§ **Aim of the task**: After reading the lines below, count those that contain "agent" and give the count alone.

▼

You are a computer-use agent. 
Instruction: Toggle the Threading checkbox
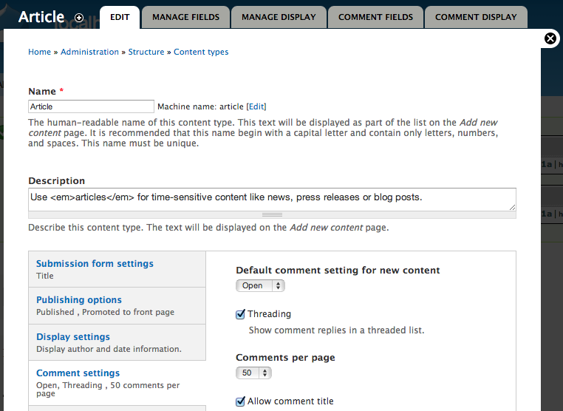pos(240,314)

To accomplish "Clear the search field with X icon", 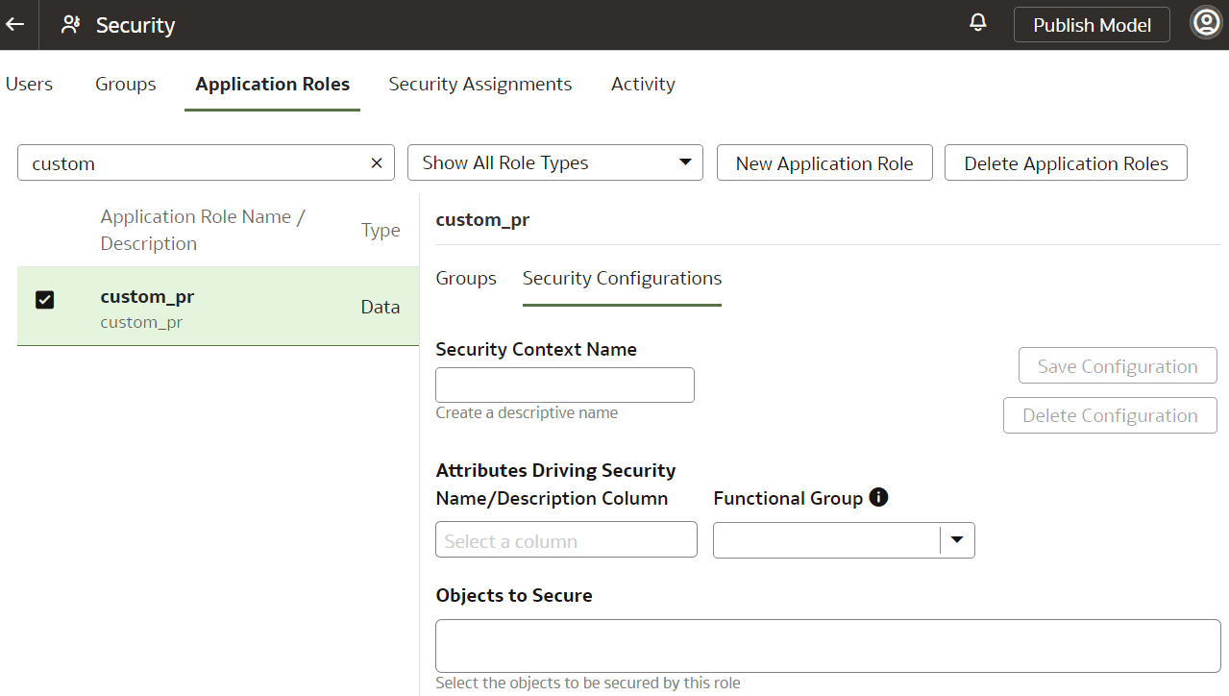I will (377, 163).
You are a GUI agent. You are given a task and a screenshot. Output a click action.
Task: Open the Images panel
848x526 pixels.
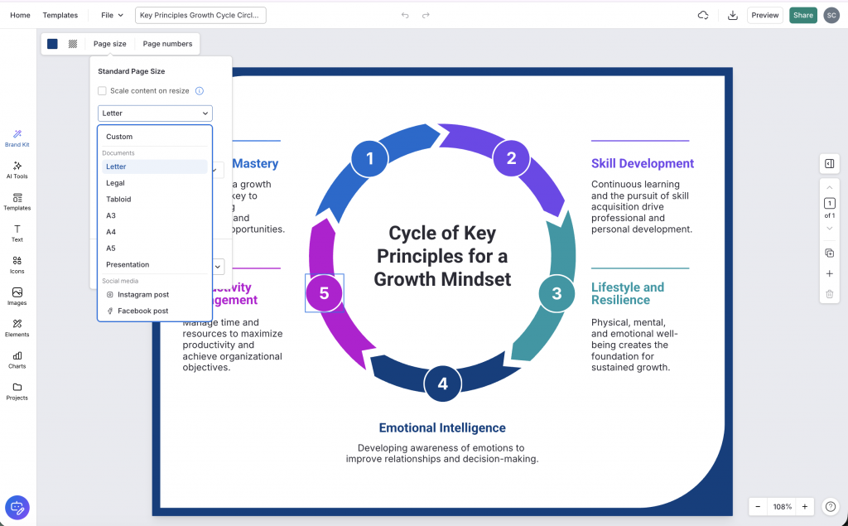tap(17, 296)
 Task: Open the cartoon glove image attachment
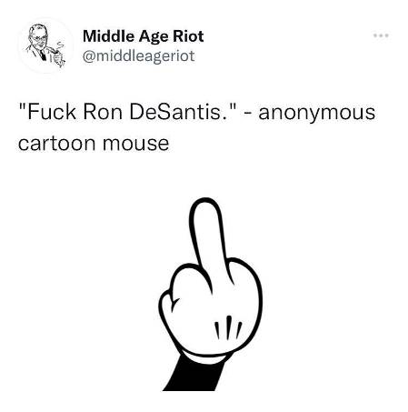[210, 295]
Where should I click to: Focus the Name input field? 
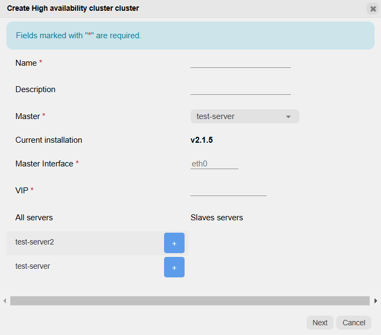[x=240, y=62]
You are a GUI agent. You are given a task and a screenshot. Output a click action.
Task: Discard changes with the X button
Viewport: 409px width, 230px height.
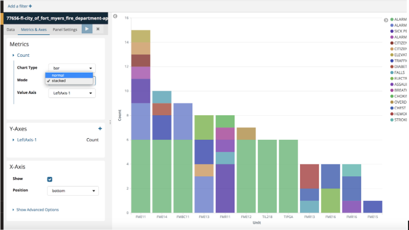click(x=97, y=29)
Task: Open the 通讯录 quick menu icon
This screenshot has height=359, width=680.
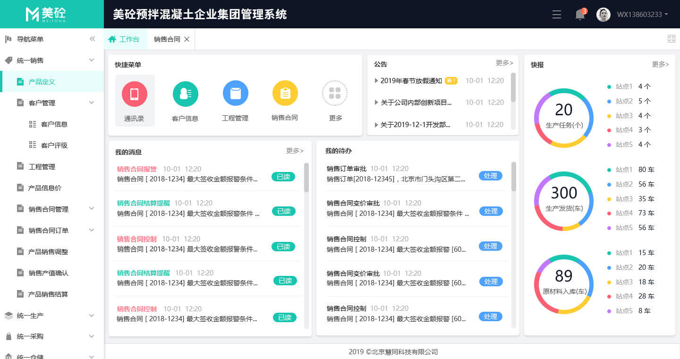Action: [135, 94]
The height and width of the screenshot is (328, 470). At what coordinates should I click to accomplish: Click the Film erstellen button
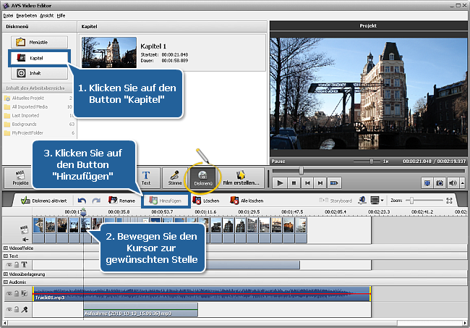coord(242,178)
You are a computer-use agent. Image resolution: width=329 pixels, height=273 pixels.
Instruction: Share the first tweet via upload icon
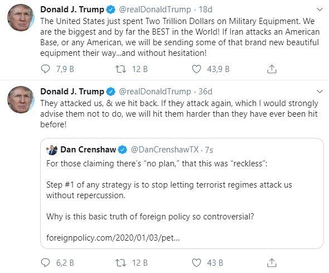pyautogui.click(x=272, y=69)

▲
▼

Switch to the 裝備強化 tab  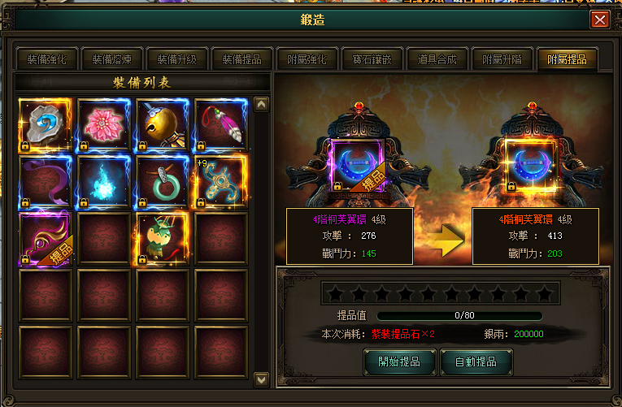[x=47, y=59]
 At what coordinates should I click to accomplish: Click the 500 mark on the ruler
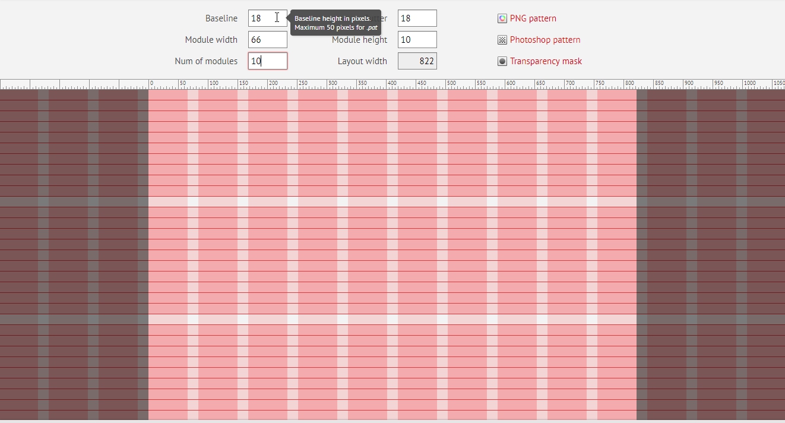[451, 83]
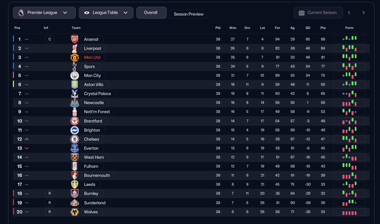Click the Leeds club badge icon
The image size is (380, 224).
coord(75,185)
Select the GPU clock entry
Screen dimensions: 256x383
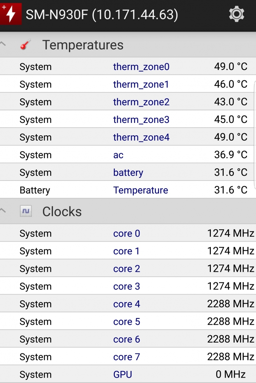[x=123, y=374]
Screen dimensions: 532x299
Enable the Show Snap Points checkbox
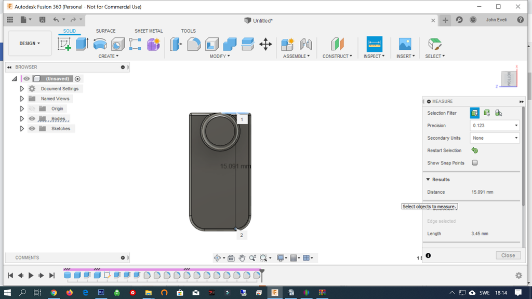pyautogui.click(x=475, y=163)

▲

§ **Task answer**: 4